PROBLEM DESCRIPTION:
Output the rows from the line with "The width and" to the line with "Follow the Simplimmat" verbatim, including both of those lines.

INPUT FOR THIS TASK:
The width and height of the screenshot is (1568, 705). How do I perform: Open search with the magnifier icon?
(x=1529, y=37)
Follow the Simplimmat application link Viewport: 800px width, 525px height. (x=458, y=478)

--

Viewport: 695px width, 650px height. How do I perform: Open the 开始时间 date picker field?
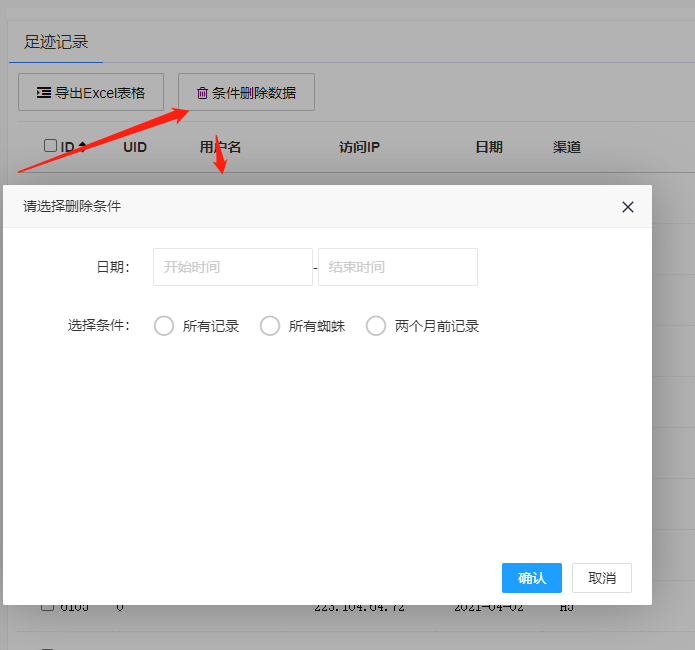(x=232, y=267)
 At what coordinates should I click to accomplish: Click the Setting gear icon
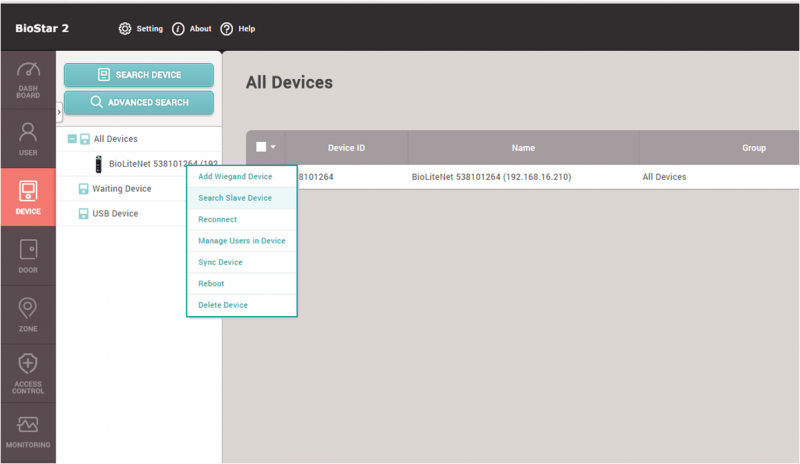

RESULT OF THIS EXERCISE:
The width and height of the screenshot is (1568, 705). How do I perform: Open search with the magnifier icon?
(x=1529, y=37)
Follow the Simplimmat application link Viewport: 800px width, 525px height. (x=458, y=478)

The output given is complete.